A lot of different people are doing a lot of different things, but that doesn’t mean that YOU have to. Sometimes, more is unhealthy. I myself have burnt out several times in my life. (I can tell you first-hand, that was NOT fun.) And recently, I caught myself working too many grueling 10-12 hour days.
For some of us, we fall into patterns of DOING in order to prove our self-worth and to feel like we are ENOUGH. But we are humans, not machines. So when is enough…enough?
In order to preserve our precious time and energy, sometimes we have to say No to things. And what are some of those things? OPP aka Other People’s Priorities.
I know, I know. Many of us like to help people and feel guilty when we can’t. But I’ll tell you two secrets. Just because someone asks us to do something doesn’t mean we actually have to do it. AND it’s possible to say No nicely.
How to Say No
My lovely neighbor Katalin shared a nice simple method with me on saying No, that she learned from her mentor:
2. Say No
3. Give reason
4. Give alternatives
How might this look in practice?
Here are my real life examples:
“I just got your message. I can’t give you feedback on your website right now since I’m focused on writing my memoir today. Can I get back to you when I have more mental headspace to have a closer look?”
“That sounds like a wonderful mission to help people during this crisis. I’m flattered you reached out to me. However, I don’t have capacity since I’m already co-leading a global initiative to help others who are feeling challenged by COVID-19. Maybe you can post on Facebook and see who else might be interested?”
“I’m honored that you thought of me for this. But unfortunately I don’t have time right now. Mind if I send you a message after I get some time to review your proposal?”

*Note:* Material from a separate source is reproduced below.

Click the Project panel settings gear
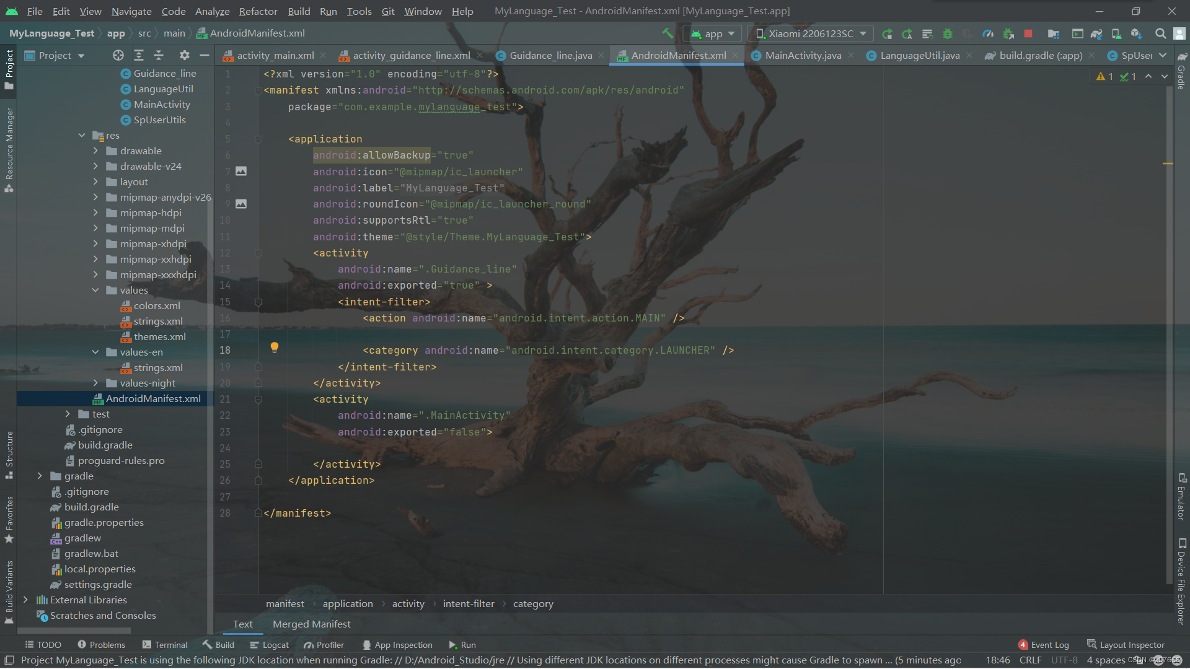The width and height of the screenshot is (1190, 669). point(184,55)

Sometimes you don’t even have to include an alternative. You have a right to express your boundary:
“What a nice idea. Thanks for including me but I don’t participate in chain emails or chain social media posts where I have to tag a bunch of friends and pass something on.” (LOL, true story.)
And if you already said No and people STILL push, you can:
Simply say: “No. I have to focus on my own priorities.”

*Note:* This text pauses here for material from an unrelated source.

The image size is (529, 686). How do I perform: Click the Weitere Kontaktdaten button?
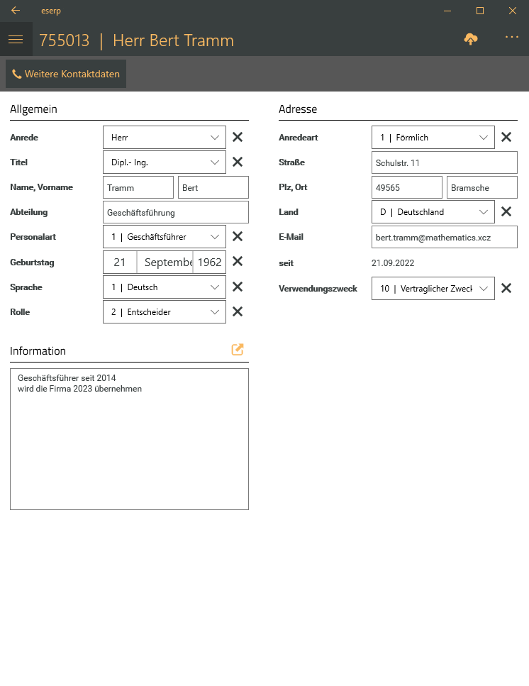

You can ignore them. Because if they do not respect your boundaries, even if you respectfully and kindly say No, then why do you owe them any more than that?
Here’s a useful article that might help further: 7 Tips for Saying No Effectively, by Jonathan Alpert. And if you’d rather watch something, here’s a TEDx Talk: The Art of Saying No, by Kenny Nguyen. It’s super relatable and insightful.
I hope you found that helpful. I believe in you to say No! …NICELY.